Yugalageetam is a story that aims to deal with the 7,486 problems and growing-up pangs being faced by the current muddle-headed generation. But everyone knows that there is no way just one movie can deal with 7,486 problems without goofing up. Hence, Yugalageetam decides to be sensible and chooses to deal with just 7,485.
The story is about this bunch of run-of-the-mill college students. The girls and guys in the gang are hitched to one another, and everyone hangs out at coffee shops, discos, pubs, college canteens and parks. Interestingly, they never miss college. That's because it is on their way to all these places.
But for all that, none of them is really harmful or offensive. They're just being teenagers. Now everyone knows it is tough being a teenager. For example, one girl's parents are career-minded and don't have time for her, causing her to have Coke everyday for dinner. Another girl likes to wear skimpy clothes so that instead of looking like a traditional middle-class Indian citizen she can look like a traditional middle-class sub-Saharan citizen, but her father doesn't agree. As for the guys, they don't have problems. They are the problems, and their parents put up with them.
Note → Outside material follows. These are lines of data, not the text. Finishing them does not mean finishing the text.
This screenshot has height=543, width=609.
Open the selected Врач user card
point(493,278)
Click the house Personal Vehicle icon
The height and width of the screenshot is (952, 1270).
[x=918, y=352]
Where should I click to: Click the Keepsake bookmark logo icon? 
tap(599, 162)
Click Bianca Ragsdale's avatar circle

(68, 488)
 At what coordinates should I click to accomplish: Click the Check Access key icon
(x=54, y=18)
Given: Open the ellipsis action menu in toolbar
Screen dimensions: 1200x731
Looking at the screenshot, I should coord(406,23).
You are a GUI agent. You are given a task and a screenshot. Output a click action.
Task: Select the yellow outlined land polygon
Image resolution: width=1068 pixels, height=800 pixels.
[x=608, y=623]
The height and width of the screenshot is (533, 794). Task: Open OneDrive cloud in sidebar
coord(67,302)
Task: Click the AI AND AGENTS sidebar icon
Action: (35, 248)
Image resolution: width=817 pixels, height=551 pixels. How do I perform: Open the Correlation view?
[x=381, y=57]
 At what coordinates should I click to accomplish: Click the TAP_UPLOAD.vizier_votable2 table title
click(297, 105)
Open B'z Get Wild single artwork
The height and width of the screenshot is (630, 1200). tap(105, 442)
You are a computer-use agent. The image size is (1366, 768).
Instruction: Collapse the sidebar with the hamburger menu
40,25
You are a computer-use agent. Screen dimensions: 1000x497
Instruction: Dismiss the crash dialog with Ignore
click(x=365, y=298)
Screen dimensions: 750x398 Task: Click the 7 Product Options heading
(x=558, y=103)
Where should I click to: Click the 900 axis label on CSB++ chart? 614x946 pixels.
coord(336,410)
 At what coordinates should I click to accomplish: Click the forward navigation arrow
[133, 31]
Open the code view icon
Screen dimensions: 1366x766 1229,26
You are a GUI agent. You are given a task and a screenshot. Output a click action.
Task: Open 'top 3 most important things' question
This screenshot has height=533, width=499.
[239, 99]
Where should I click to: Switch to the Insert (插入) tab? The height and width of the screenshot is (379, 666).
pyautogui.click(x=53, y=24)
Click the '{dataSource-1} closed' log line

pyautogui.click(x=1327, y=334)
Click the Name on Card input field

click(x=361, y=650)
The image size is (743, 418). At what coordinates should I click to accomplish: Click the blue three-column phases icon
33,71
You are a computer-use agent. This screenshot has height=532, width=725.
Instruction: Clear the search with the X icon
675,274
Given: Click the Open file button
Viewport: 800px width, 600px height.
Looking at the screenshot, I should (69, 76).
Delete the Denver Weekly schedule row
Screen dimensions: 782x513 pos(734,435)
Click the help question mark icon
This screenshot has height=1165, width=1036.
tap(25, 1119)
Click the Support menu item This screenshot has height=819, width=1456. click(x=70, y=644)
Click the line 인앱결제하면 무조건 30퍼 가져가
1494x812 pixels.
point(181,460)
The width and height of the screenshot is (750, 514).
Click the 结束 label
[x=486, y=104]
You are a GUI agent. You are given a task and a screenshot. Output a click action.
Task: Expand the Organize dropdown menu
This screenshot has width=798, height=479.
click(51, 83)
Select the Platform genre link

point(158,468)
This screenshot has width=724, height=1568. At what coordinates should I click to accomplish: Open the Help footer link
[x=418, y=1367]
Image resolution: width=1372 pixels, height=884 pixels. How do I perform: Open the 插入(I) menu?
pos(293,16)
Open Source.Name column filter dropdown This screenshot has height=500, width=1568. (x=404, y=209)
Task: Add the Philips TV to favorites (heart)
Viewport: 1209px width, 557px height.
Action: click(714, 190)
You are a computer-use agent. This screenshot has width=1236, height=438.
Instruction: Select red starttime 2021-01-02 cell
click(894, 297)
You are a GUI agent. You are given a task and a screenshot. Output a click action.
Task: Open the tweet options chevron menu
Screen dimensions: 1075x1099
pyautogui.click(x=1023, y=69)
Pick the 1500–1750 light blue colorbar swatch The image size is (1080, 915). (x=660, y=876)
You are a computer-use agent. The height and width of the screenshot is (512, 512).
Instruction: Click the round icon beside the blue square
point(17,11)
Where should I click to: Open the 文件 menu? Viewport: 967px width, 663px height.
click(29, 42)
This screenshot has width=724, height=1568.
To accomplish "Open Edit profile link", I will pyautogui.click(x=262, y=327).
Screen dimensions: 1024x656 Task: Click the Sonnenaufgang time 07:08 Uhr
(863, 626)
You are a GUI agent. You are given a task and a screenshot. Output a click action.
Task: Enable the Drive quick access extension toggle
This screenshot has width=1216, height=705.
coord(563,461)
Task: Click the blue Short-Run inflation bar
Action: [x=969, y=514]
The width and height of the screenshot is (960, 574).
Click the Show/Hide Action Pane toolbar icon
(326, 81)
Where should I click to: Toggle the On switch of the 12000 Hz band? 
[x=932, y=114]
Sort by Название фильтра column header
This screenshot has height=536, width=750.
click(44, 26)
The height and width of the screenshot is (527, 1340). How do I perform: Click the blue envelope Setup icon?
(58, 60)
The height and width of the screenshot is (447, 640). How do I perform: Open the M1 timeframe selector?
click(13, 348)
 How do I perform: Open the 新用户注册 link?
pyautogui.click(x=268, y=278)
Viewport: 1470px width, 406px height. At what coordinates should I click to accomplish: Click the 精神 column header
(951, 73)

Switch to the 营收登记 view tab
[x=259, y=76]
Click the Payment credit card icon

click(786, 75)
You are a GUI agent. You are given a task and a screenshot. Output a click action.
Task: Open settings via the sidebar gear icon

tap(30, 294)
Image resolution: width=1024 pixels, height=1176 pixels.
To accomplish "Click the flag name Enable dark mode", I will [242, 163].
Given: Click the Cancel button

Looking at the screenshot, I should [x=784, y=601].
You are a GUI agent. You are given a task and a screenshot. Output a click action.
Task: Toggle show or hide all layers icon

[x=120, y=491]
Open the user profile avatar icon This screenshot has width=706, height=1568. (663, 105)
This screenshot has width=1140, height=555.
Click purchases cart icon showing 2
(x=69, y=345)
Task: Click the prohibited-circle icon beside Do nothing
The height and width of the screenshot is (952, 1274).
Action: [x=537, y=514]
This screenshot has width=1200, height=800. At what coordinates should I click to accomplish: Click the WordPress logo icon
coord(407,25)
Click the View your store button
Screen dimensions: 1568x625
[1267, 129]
One day, one of the girls Ananya is raped, and her boyfriend beaten up. After that, she's ostracized by society. Though her friends intend to help her, everything else plays spoilsport, especially their dialogue delivery. She's thrown out of her rented house, and she's sneered at by her friends' parents. There is much talk of "chedipoyina ammayi", and comments on how girls nowadays invite rapes on themselves by roaming around wherever they wish.
After enduring nonsense of an incredible magnitude, Ananya is shattered, but in the end, lets the rapist go free. She says that while the villain only raped her body once, society raped her soul repeatedly. The courtroom scene makes for a moving conclusion. But for an audience that moves out after it finds the "Interval" message more moving, the ending doesn't have much impact.
Yugalageetam has its heart in its right place, but its elementary writing does it in. It aims to address several issues - including the saffron brigade's forced marriages on Valentine's Day, teenagers' dressing, commitment to relationships, rape - with the élan of a tele-serial whose commercial breaks feature latest innovations in seed technology. Its dialogue won't kill you, but won't light 1,000-watt bulbs in your thought balloons either. There's some comic relief in parts, though.
The lead cast is filled with new faces, who are eager - a few of the girls act well, too. The supporting artistes - including Chandramohan, Ahuti Prasad, AVS, M S Narayana and Hema - manage to keep the only 10 people in the audience from walking out. Unfortunately, there is nothing in the film to make the next ten come in.
The presence of some of the sequences could have been pardoned if they didn't call them songs. The production values are pretty low, but not too abysmal apparently - there's some decent casting that helps gain respect for the film.
In all, Yugalageetam is not a good alternative to you shooting your own scenes and calling them a movie.